Worse still, I began coughing up clots—dark, stringy gobs and tiny bits of tissue. The nurses assured me this was “normal,” and they monitored everything I expelled to make sure it wasn’t fresh blood.
I was confined to bed for 24 hours, propped up at a 45-degree angle. When I first woke up, I didn’t need to urinate—no surprise, given I hadn’t eaten or drunk anything for 12 hours. Still, a nurse became insistent about inserting a catheter. I begged for more time. Thankfully, I eventually filled the bedpan with what felt like a gallon of urine and dodged that particular bullet.

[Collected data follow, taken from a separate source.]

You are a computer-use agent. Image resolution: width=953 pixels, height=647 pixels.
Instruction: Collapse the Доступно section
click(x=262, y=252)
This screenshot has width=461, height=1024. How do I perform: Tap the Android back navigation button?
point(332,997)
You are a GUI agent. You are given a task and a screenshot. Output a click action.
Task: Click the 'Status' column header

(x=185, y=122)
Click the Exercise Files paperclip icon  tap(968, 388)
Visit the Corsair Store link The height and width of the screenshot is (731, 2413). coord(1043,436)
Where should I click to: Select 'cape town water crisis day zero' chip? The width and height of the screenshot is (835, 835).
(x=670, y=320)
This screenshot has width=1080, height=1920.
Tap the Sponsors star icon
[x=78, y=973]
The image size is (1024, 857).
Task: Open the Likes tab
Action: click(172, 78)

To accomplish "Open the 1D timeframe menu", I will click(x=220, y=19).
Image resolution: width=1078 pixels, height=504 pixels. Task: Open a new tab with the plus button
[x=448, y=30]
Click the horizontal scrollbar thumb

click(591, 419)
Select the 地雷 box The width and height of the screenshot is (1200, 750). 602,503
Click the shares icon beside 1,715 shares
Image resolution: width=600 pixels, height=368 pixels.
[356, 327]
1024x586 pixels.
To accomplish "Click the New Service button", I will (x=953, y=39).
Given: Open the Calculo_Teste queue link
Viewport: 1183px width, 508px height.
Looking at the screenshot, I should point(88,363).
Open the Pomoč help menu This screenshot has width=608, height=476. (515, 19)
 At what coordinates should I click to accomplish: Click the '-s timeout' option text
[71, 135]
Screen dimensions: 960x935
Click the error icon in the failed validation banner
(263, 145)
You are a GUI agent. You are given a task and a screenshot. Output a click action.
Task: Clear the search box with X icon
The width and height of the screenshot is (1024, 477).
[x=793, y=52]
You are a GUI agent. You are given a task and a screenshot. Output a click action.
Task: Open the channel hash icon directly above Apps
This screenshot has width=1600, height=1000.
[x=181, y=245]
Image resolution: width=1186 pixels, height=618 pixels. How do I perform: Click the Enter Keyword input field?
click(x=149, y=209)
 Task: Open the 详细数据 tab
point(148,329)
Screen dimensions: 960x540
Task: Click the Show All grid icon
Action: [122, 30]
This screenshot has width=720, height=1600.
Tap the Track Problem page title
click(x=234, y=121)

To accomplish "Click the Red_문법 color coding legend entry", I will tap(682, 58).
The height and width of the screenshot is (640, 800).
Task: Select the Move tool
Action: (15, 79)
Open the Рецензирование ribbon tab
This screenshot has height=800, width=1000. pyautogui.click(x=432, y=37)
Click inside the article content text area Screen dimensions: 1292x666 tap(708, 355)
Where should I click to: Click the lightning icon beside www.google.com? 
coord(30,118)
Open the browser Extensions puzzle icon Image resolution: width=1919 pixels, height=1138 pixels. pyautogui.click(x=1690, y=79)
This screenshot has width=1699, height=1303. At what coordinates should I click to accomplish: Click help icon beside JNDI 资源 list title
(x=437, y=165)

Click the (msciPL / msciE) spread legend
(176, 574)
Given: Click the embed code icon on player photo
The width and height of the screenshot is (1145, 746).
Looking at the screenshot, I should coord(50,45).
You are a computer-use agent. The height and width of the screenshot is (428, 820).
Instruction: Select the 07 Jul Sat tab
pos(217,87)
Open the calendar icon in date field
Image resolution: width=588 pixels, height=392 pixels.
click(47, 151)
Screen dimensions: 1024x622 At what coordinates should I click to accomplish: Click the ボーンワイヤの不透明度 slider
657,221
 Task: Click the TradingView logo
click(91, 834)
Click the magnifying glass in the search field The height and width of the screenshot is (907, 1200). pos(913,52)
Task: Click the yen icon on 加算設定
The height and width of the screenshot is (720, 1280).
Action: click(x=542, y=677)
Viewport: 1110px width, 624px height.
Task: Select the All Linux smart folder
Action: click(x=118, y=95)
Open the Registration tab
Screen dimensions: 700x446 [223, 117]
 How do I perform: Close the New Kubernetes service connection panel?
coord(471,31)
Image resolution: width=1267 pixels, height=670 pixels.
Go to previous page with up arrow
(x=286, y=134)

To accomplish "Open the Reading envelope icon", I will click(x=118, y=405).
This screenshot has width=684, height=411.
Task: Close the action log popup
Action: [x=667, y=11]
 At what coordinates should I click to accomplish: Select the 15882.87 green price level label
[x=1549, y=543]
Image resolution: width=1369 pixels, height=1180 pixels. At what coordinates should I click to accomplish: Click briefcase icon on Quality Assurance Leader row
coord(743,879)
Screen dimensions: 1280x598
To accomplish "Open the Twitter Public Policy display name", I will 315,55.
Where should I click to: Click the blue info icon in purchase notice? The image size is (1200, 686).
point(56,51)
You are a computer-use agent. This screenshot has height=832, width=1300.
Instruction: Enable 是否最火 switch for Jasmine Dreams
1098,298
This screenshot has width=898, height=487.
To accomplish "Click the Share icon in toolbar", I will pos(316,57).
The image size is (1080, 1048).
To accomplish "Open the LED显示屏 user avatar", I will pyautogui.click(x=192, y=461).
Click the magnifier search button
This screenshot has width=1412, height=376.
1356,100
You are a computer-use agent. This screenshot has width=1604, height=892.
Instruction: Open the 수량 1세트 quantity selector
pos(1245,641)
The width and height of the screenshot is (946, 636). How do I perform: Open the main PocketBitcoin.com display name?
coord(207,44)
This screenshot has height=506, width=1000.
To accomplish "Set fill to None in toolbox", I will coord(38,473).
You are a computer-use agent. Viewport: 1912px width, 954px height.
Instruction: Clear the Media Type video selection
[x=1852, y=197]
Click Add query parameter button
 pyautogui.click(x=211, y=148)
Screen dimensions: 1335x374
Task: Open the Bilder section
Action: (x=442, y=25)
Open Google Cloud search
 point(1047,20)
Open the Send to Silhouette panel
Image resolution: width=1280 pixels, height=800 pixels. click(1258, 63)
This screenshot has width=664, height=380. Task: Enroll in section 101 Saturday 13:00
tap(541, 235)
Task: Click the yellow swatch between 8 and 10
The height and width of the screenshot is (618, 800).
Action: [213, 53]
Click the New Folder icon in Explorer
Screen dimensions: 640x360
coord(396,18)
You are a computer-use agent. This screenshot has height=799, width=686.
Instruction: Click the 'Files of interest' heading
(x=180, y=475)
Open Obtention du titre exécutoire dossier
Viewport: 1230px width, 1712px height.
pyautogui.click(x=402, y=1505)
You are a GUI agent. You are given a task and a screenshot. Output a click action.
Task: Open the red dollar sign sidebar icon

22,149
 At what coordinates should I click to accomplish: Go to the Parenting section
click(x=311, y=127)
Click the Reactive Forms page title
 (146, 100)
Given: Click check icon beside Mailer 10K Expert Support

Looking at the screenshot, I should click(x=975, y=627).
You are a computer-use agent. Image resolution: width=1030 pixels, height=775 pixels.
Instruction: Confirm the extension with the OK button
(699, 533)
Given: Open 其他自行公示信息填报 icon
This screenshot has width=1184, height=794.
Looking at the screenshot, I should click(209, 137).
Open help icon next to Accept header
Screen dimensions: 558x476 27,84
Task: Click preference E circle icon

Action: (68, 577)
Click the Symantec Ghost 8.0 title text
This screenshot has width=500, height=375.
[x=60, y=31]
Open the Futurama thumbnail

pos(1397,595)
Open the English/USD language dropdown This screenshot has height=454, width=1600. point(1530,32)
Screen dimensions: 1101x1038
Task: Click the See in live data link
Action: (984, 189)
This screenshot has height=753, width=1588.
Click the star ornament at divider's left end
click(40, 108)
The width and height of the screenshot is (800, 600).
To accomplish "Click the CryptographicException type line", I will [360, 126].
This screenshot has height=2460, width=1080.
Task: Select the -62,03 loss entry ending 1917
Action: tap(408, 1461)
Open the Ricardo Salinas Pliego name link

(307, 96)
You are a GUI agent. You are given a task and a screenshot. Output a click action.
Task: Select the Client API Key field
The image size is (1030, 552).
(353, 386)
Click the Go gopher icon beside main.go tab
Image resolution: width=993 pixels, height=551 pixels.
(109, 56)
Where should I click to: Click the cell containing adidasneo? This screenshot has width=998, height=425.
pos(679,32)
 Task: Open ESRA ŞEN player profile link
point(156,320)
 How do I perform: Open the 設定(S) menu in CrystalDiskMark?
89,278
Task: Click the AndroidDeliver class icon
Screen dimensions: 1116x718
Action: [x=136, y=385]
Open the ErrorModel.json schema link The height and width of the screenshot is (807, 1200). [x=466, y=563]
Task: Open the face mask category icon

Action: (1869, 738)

On day two, after lunch, my surgeon came in and announced it was time to remove the drainage tube. A code was called over the PA, and a crash cart was wheeled to the doorway—just in case my lung collapsed during the extraction.
He asked if I was ready. I wasn’t.
He began pulling the tube out of my side. It felt like he was extracting two feet of rubber hose from my ribs. When it finally came free, he slapped a special bandage over the hole and gave the all-clear to the team outside. The cart rolled away.
Later that afternoon, they wheeled me down to radiology for an x-ray—my first time out of bed. Sitting up sent waves of pain crashing through me. I thought I might throw up. In the x-ray department, I had to use the bathroom and barely made it there on my own. I thought I was going to pass out.
I spent one more night in the hospital and was discharged on the third day. The walk to the car was agony. Every bump my wife hit on the drive home felt like an explosion in my side.
I couldn’t sleep lying flat for a month. Full recovery took two. I often wonder how cancer patients, already weakened by illness or chemo, survive this surgery.
If you’re heading into any surgery—especially one as invasive as an open lung biopsy—don’t rely solely on your doctor’s vague reassurances. Do your research. Ask people who’ve been through it. Find the lived experience.
Because while the surgery gave me the answers I needed, the recovery was a reality no one warned me about.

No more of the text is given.